La questione evidentemente era mal posta perchè ogni volta che tentava di ricordare, di capire, per quanti sforzi facesse, assisteva al dissolversi dell’indistinta figura, allo spezzettarsi dell’immagine, come incapsulata in pezzi di specchio rotto che profondavano negli abissi, e poi nulla ; la nota si allontanava inseguita dalla sua eco che si fa sempre più flebile fino allo spegnersi e al riapparire dei rumori molesti del giorno che era attorno.
Come per una punizione, si dissolveva e spariva la visione.
Un magico ma doloroso gioco ripetuto per anni, il rincorrere un’indistinta certezza, in quieto prima, affannoso in seguito, tentare di afferrare le tracce che non sono tali neppure oltre la coltre che vela i ricordi, ma solo impressioni di ricordo, che tentano di assumere forma e nel farlo perdono il contatto con l’aria in cui galleggiano e poi cadono. E poi un’altra volta a ripetere lo sforzo, senza accanimento, quasi un’ossessione, giocosità dolorosa, ma sempre con il medesimo esito.
Sfugge, sfuggirà ancora e per sempre?
Era un’altra la strada da cercare.
Chiedere un incontro, una conferma; come un innamorato che sente svanire piano piano dal ricordo l’immagine dell’amata, e mosso dalla sofferenza che rasenta l’abisso della morte, adesso con struggente urgenza sente che occorre cercare un ricongiungimento, che se svanisce un’immagine mentre cerca di avvicinarla per placare il tormento della lontananza, è la vita stessa, ben più del ricordo, che si allontana.
E così tutte le volte che usciva in mare, raggiunto il sublime momento in cui lo stacco col mondo si era concluso, a volgere lo sguardo dentro, ma anche fuori a catturare nei cangianti umori del mare quel suono, quelle forme, nel luccichio spezzettato della sua luce, nel suo promettere, con l’onda che arriva, la perenne possibilità del nuovo, che delude appare, perchè un’altra onda segue e rinnova la speranza; finché, finché ...
Finché apparve.
Non era né giorno né notte, non era sveglio né dormiva, si cullava in quel dolce dentro-fuori in cui ritrovava e ricuciva le metà di se stesso.
Stava davanti a lui, coperta solo da lunghi verdi capelli, struggente bellezza da sempre desiderata e gli parlava, con il suono melodioso delle note abissali.
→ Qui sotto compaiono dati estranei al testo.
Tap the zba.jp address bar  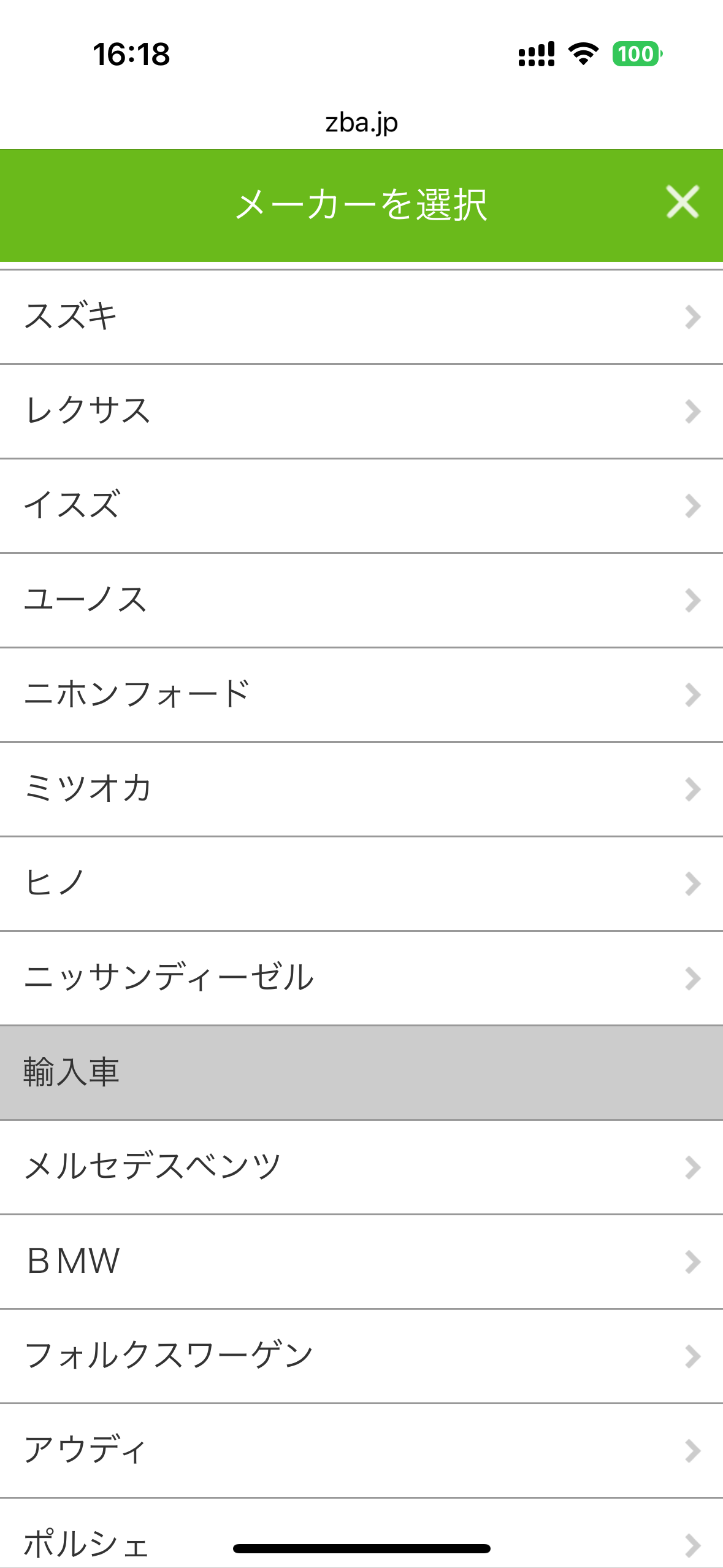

Adesso ricordava o ascoltava per la prima volta, non c’era una differenza tra queste due origini, come di parole già note, di cose già dette; le promesse, gli inviti, riapparvero netti alla coscienza, i ripetuti amplessi, le carezze, gli sfioramenti nel vuoto assoluto delle acque turchesi, e i languidi sospiri, estatici momenti di gioia sublime già vissuti, ma da sempre trattenuti dalle tenebre del vero, maestose sorsero, scoccarono dal lembo del già vissuto, ma cancellato, rimosso, da sempre obliato, nascosto nelle pieghe inconfessate del desiderio, e corsero incontro all’intimo e primevo desiderio di fusione. “Vieni con me”.
Si lasciò scivolare, non più trattenuto, bramoso adesso dalla brama d’estinguersi, ma ricongiungersi alle visioni, adesso inviti, dentro le sinuose braccia accoglienti.

La vita gli si sfilò di dosso come un flaccido vestito prestato, per una festa a cui non era mai stato invitato.